On Nov. 5, the 45-foot C-SPAN bus visited The University of Southern Mississippi in an effort to spread awareness of political happenings and hoping to reach as many students as possible.
The bus’ appearance seemed to be a breath of fresh air for some of the students, having the political information students need for the upcoming election right under their noses presented in a modern way.
According to the organization, The C-SPAN bus travels the country to promote C-SPAN’s “Road to the White House” series by visiting universities, schools and political events. In addition, the bus features televisions and a customized 2016 campaign app that allows visitors to explore potential presidential candidates, events and footage from the campaign trail.
As students stepped onto the bus, they were fascinated by the modern approach and the overall theme of non-partisan. La’Shawna Saint-Preux, marketing representative for C-SPAN, said that the bus is a “a little over 1 million dollars” and that it is “designed to be used as a free resource for student research for papers and more via tools like the C-SPAN video library.”
“We are (unbiased) in our efforts,” Saint-Preux said. “We aren’t here to influence people to vote, but we want to target students show them resources, and hopefully people will make informed decisions on their own.”

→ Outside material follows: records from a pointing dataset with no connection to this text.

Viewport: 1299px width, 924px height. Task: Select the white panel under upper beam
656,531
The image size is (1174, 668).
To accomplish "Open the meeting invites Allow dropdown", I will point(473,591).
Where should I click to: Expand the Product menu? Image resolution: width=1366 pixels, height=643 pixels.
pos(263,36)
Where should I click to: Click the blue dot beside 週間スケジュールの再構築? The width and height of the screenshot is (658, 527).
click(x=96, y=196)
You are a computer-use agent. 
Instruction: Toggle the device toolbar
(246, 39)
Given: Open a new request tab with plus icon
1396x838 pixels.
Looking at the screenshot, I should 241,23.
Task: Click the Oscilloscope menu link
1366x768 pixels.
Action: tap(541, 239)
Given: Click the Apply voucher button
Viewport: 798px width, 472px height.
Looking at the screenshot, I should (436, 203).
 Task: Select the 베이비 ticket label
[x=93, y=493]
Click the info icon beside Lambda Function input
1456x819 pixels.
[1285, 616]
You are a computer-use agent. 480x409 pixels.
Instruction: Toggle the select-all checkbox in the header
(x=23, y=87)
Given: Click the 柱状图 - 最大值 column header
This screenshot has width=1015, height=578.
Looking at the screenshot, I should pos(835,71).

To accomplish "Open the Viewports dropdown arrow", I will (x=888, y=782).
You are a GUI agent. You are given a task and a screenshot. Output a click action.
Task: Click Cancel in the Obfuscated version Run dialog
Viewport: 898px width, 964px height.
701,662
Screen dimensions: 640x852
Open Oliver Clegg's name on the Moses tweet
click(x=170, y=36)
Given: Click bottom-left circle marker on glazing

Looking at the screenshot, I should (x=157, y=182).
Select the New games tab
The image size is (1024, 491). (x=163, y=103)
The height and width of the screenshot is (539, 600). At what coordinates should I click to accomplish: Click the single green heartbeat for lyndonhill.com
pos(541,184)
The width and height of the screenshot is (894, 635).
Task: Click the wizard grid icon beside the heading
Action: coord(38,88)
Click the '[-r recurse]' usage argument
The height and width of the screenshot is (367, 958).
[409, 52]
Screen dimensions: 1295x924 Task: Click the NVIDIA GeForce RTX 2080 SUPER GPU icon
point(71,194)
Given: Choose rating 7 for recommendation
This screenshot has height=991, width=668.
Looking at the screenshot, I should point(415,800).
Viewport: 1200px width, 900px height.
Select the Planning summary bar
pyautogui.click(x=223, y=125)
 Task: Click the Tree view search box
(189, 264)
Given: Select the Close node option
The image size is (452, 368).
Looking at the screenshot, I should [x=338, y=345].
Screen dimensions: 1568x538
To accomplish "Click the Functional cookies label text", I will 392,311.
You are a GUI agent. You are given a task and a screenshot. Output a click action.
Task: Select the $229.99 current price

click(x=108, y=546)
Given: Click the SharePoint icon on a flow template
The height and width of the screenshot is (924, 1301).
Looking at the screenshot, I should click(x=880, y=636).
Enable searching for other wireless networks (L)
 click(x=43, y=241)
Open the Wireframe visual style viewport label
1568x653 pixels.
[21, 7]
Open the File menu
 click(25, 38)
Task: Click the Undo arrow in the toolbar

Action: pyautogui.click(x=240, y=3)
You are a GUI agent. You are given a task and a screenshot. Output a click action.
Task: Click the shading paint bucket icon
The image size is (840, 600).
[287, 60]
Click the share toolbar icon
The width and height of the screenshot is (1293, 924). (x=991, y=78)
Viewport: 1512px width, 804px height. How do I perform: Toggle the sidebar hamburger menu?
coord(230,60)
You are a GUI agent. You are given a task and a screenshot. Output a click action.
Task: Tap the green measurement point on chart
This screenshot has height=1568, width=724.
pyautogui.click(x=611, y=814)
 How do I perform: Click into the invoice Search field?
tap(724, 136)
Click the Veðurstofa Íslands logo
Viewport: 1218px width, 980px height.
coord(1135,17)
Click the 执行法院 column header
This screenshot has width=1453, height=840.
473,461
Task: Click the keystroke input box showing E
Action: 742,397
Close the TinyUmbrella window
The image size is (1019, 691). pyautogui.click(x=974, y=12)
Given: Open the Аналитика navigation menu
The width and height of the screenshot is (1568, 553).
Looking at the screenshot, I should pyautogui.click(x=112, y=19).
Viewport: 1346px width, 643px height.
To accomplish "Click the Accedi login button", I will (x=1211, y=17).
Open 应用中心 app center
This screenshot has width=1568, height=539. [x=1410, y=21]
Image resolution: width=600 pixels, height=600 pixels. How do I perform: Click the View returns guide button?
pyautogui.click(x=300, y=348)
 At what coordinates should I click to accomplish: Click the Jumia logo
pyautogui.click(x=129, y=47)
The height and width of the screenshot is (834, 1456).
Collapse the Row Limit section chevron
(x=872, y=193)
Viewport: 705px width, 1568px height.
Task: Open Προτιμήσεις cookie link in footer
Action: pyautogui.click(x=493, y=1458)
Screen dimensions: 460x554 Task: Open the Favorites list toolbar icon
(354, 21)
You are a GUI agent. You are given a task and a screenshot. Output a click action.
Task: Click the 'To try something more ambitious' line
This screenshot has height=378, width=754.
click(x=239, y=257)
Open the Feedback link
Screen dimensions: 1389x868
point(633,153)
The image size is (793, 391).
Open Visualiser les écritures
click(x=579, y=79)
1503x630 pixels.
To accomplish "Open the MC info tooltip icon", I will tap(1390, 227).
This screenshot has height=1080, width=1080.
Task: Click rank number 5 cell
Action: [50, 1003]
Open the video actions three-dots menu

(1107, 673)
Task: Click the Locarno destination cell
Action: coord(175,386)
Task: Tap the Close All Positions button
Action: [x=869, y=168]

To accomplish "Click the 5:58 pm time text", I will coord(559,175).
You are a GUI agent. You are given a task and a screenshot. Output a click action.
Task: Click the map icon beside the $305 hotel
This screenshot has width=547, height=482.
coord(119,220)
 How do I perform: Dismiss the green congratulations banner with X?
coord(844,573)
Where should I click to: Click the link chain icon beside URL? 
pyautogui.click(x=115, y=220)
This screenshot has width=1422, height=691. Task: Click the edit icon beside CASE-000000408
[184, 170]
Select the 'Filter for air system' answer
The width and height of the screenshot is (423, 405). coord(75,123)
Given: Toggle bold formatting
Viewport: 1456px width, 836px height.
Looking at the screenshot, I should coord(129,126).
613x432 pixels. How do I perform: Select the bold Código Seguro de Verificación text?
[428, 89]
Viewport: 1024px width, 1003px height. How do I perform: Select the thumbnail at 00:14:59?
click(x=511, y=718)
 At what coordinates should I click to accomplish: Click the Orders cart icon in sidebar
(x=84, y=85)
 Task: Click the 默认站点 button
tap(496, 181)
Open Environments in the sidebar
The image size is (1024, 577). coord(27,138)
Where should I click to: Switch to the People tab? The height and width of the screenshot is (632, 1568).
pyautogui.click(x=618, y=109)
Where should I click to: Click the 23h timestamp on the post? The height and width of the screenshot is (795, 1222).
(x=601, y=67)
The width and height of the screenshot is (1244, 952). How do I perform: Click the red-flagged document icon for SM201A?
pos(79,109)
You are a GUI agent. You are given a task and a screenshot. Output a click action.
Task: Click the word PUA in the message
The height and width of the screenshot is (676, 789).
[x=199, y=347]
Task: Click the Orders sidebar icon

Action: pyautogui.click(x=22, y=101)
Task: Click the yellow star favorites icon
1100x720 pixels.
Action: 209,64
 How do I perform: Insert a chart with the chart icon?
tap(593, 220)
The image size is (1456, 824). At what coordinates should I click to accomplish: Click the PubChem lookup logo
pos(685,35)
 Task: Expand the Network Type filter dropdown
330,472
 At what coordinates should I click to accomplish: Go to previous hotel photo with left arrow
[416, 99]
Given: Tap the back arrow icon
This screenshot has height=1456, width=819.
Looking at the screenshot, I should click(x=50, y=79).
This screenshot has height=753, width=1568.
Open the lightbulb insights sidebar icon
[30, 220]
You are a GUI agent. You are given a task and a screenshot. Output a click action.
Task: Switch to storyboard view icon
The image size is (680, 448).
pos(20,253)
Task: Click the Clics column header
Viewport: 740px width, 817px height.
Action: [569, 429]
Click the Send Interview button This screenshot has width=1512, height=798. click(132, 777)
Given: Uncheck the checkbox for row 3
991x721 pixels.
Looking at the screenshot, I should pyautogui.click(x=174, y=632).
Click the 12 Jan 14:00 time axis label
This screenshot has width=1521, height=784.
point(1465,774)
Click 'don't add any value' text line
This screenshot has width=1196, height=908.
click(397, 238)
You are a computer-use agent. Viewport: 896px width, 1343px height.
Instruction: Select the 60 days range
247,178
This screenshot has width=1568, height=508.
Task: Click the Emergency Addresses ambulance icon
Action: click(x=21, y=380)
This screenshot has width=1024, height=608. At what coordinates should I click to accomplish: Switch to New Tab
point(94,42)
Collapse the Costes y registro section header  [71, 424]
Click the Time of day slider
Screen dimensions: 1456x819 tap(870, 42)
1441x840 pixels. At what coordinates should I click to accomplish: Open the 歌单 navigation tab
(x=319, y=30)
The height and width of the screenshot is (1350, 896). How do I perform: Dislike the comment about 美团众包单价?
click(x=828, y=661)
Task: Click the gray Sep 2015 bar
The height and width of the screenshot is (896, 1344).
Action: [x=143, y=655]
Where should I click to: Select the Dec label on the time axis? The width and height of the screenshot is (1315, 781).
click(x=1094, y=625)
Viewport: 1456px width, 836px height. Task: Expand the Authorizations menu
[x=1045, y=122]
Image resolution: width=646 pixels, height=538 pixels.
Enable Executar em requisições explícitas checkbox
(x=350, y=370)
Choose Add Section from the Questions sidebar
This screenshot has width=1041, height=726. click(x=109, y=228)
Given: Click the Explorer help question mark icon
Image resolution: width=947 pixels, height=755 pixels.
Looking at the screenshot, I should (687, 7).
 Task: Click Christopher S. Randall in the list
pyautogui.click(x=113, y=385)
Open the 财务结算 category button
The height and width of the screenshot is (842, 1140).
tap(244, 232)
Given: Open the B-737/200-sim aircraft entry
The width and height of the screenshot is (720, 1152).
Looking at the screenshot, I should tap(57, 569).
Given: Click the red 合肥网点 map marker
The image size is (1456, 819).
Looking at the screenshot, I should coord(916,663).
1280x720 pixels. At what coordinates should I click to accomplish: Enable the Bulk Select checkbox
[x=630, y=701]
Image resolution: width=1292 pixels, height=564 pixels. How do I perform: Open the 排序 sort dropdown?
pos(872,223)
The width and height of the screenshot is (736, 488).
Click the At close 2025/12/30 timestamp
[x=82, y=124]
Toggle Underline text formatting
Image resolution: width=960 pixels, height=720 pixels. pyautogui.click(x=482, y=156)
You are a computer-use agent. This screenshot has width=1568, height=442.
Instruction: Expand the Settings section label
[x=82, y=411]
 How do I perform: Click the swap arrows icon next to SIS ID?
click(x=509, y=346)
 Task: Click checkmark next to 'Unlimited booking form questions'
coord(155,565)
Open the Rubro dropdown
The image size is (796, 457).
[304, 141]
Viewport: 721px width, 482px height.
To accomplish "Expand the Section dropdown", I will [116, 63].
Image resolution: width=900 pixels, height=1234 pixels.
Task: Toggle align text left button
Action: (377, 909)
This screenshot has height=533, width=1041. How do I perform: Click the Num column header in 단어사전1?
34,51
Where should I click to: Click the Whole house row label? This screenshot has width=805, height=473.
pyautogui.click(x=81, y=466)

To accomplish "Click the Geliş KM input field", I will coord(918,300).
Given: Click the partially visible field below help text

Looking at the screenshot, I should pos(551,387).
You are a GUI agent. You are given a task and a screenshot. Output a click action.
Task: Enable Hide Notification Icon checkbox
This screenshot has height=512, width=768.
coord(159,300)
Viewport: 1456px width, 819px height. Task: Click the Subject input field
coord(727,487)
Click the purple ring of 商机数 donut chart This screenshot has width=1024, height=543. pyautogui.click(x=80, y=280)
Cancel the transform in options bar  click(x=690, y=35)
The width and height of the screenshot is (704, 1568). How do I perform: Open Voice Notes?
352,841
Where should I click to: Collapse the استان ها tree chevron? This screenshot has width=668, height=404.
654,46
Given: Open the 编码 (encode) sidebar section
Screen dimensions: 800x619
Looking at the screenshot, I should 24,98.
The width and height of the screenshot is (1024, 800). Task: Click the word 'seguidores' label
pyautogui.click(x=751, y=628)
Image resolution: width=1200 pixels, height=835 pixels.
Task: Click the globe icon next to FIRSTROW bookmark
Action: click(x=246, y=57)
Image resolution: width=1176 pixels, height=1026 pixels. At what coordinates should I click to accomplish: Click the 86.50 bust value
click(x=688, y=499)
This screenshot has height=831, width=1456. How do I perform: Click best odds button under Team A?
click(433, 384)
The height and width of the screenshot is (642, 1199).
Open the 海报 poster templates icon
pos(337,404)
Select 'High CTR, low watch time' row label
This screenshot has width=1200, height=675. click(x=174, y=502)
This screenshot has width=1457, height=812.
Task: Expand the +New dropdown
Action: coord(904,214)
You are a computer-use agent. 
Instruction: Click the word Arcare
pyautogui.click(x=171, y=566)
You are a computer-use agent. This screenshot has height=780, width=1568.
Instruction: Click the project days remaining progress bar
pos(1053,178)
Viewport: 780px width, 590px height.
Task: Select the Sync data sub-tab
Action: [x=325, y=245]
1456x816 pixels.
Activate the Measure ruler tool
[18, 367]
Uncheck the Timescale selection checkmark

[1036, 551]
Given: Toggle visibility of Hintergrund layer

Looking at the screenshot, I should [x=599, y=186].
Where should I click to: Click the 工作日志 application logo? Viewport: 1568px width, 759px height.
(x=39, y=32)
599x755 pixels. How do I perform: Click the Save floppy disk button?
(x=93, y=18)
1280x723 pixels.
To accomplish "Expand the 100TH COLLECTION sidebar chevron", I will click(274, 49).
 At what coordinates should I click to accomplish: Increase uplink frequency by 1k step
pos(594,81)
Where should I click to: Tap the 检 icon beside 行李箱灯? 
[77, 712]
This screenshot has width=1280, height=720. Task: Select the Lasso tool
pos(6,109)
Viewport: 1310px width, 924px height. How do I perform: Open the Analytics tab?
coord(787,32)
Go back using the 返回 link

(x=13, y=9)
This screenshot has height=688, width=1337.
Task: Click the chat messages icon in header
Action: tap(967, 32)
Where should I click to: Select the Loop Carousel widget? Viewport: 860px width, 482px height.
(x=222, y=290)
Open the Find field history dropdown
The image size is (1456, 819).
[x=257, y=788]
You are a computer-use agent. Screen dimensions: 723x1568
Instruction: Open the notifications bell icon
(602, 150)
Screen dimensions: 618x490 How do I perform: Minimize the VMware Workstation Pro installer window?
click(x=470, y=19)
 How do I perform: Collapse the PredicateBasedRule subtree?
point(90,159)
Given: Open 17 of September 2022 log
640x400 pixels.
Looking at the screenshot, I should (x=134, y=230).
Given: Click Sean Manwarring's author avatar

Being hours away from the region where a student is registered to vote can create barriers between political interaction and decision, making it hard for them to drive home during election times in order to vote.
Dezmond Smith, a psychology major, stated that on a scale from one to 10 in terms of how politically active he is, he is “probably like a four,” and claims to be not as politically active as he should be.
Smith is registered to vote in his hometown, but he was not able to participate in the election that took place Nov. 2.
“It all depends on what classes you have on that day,” Smith said. “I have homework to do. This is the ideal situation for those who aren’t registered to vote in Hattiesburg and therefore may not feel that they are a part of the political scene happening around them.”
C-SPAN attempts to cater to students and those who desire to know more about candidates and how their government affects them or their education. The bus serves as a more reachable form of knowledge, filling the gap between not knowing much about political moves or decisions and being more aware. Smith expressed that “the bus was a good start” and suggested that “(there) should be more vehicles like it, both literally and physically.”
“It’s a good way to teach students politics and what options there are in order to get in the political scene,” Smith said.
Political science professor Allan McBride looked at the experience as an “opportunity for students who were interested in politics and governmental decision making.” McBride also described the experience as “stimulating and cool.”
As the C-SPAN bus continues its tour, they will debut a new 12-part history series, “Landmark Cases: Historic Supreme Court Decisions.” The series is said to explore the issues, people and places involved in some of the most significant Supreme Court cases in our nation’s history according to a press release from the organization.